- _CHALLENGE_:
Copy the material below word for word, from the line with "Where should I click to: Open" up to and including the line with "click(363, 76)".

Material for locating described items:
============

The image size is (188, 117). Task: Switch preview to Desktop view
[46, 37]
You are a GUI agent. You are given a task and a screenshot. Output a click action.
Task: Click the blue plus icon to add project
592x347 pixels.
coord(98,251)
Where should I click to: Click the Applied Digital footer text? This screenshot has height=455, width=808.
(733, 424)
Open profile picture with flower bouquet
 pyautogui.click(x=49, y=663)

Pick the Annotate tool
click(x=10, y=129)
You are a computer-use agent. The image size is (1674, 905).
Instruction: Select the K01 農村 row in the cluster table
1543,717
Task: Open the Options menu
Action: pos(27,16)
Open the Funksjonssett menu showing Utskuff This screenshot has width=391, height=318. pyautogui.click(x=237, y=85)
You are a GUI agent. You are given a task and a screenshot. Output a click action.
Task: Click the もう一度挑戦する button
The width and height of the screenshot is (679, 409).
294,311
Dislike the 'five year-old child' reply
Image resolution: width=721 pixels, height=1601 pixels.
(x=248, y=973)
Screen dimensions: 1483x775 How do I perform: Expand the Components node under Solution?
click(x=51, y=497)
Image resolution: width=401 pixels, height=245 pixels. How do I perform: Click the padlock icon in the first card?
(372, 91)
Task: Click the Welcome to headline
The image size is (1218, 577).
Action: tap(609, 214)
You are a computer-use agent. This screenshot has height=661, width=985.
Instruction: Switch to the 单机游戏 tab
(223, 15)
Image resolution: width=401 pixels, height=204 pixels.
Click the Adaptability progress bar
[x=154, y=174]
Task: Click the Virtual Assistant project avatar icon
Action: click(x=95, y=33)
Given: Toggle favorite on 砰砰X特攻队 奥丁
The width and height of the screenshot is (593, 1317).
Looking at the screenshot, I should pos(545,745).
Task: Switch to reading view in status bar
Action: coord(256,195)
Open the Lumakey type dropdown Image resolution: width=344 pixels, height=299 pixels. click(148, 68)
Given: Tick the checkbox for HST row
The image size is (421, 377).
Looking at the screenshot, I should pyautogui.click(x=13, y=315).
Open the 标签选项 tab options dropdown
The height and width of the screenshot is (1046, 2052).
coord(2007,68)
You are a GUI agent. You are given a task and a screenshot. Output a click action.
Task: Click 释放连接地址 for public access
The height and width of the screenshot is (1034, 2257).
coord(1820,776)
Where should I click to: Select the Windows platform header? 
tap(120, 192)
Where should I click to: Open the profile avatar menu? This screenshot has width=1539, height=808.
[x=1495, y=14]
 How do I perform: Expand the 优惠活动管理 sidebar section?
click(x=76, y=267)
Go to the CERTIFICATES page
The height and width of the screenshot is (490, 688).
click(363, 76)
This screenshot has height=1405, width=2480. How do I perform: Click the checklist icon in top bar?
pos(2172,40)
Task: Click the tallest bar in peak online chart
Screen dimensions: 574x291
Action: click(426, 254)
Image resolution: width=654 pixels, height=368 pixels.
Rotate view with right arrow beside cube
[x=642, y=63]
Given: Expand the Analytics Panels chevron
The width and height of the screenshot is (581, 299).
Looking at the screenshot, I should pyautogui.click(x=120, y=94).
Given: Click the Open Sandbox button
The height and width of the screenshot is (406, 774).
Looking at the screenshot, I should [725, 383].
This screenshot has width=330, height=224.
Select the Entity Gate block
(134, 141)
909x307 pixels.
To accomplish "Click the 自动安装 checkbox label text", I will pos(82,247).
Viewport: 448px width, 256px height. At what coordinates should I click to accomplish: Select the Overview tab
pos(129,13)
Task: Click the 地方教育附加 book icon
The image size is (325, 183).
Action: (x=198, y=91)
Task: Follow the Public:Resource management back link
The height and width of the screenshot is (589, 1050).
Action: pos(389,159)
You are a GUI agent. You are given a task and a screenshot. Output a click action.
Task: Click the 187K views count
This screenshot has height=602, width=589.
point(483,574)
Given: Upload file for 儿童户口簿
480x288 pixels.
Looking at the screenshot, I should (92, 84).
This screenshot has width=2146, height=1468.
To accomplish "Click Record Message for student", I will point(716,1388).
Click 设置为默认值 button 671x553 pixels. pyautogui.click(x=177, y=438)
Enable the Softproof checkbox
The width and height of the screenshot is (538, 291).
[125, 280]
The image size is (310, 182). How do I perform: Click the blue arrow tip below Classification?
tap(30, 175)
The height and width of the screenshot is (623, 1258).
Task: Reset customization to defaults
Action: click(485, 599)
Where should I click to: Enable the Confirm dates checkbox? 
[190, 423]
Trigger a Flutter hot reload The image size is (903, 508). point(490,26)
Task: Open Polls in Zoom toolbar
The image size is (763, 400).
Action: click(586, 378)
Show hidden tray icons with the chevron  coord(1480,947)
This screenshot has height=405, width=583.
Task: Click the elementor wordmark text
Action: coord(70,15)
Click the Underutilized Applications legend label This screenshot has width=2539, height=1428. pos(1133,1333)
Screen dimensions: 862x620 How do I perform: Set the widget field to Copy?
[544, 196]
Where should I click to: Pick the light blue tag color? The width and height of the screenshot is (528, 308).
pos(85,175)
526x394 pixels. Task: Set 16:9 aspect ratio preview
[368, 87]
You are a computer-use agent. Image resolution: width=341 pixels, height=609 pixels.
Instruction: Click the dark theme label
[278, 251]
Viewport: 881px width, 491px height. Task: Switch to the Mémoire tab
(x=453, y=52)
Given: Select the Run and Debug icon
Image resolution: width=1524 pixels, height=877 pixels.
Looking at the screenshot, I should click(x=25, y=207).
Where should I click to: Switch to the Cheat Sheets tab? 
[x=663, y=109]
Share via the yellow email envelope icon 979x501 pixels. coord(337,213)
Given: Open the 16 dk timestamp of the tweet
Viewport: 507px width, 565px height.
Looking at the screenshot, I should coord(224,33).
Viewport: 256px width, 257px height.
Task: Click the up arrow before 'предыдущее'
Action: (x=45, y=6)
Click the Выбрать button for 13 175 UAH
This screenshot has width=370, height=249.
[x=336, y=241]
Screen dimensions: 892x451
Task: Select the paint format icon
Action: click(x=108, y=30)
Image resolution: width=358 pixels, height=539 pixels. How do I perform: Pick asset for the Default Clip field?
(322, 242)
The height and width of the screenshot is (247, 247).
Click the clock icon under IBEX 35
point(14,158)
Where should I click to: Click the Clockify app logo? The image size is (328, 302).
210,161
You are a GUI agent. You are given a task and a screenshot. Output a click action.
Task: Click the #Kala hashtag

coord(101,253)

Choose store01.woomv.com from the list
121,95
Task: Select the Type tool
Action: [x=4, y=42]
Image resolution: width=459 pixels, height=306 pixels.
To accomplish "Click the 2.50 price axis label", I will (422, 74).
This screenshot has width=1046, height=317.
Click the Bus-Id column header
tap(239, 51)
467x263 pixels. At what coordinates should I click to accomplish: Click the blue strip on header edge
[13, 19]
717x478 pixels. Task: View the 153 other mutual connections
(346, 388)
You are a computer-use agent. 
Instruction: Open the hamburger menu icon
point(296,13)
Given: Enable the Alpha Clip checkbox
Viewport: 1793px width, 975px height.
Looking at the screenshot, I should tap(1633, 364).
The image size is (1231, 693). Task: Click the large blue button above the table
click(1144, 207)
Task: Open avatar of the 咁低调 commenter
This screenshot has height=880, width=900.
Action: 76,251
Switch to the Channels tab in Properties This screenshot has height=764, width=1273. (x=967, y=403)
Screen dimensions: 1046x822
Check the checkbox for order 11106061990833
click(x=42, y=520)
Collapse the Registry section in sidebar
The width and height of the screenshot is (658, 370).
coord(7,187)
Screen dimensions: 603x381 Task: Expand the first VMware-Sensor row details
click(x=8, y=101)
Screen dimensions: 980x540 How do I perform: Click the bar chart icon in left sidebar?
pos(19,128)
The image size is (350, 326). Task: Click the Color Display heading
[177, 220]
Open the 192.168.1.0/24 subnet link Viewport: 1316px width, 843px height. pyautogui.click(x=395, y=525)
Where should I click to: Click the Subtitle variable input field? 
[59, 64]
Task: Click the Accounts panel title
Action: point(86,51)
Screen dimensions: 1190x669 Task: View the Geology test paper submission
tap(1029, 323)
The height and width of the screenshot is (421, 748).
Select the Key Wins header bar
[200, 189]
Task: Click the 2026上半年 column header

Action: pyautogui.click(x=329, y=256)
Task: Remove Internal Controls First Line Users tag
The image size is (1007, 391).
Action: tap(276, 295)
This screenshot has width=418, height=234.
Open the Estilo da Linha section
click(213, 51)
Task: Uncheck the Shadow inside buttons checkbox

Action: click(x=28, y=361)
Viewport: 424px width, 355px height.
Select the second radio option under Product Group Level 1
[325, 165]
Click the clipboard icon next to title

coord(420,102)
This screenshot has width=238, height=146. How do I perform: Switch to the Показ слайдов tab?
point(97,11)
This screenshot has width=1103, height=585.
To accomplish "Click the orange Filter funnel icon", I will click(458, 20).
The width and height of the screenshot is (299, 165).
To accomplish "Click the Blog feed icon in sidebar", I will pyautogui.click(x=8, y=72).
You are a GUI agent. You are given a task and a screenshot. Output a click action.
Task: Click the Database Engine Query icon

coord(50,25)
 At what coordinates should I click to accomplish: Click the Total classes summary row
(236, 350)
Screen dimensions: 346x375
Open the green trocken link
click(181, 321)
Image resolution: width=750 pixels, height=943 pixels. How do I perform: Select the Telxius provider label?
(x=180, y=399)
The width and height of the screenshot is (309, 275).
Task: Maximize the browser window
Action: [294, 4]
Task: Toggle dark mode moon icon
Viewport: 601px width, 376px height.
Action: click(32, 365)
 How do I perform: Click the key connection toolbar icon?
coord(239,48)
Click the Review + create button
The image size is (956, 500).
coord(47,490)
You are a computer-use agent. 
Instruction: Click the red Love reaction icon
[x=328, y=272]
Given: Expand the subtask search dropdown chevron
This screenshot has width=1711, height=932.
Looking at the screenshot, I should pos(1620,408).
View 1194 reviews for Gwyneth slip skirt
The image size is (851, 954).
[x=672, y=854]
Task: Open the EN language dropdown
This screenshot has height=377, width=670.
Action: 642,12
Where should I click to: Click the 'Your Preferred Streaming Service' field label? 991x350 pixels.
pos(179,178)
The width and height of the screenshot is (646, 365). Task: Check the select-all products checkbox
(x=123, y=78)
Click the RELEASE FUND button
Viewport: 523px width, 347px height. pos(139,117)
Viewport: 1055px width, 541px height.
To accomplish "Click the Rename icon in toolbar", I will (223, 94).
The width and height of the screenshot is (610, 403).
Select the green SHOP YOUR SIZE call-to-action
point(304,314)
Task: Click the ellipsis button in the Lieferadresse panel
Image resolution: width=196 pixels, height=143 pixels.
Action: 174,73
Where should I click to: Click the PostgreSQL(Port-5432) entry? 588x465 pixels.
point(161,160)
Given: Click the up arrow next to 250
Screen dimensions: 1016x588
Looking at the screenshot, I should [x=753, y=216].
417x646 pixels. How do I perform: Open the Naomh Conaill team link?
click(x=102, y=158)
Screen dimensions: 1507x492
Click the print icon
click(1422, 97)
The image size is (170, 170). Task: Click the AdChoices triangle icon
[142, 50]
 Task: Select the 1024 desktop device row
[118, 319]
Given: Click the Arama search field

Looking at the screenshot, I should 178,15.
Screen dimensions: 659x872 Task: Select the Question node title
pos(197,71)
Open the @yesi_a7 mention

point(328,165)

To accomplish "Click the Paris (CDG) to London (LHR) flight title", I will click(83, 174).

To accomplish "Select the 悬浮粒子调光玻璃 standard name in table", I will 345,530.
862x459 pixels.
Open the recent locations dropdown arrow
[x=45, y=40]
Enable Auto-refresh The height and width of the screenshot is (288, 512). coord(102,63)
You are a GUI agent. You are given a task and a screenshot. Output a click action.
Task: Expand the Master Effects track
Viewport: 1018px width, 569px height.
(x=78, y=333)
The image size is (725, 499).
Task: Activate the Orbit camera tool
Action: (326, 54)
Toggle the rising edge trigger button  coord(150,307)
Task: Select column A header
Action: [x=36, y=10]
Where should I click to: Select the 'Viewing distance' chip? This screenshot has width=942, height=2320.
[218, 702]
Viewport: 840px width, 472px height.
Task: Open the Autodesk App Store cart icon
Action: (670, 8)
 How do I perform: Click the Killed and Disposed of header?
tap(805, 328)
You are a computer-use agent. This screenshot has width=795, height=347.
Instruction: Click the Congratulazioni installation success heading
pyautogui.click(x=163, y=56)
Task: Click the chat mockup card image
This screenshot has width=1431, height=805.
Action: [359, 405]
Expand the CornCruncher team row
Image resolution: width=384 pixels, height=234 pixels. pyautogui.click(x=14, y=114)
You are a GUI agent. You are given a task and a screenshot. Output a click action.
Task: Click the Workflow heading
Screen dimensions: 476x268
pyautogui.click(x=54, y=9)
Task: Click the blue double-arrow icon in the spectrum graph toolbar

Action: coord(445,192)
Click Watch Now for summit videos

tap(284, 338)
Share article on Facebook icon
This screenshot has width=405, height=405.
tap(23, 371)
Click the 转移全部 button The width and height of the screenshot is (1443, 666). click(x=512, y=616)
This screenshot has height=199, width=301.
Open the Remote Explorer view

============

- _RESULT OF THE TASK_:
Where should I click to: Open the profile avatar menu? This screenshot has width=1539, height=808.
[x=1495, y=14]
 How do I perform: Expand the 优惠活动管理 sidebar section?
click(x=76, y=267)
Go to the CERTIFICATES page
The height and width of the screenshot is (490, 688).
click(363, 76)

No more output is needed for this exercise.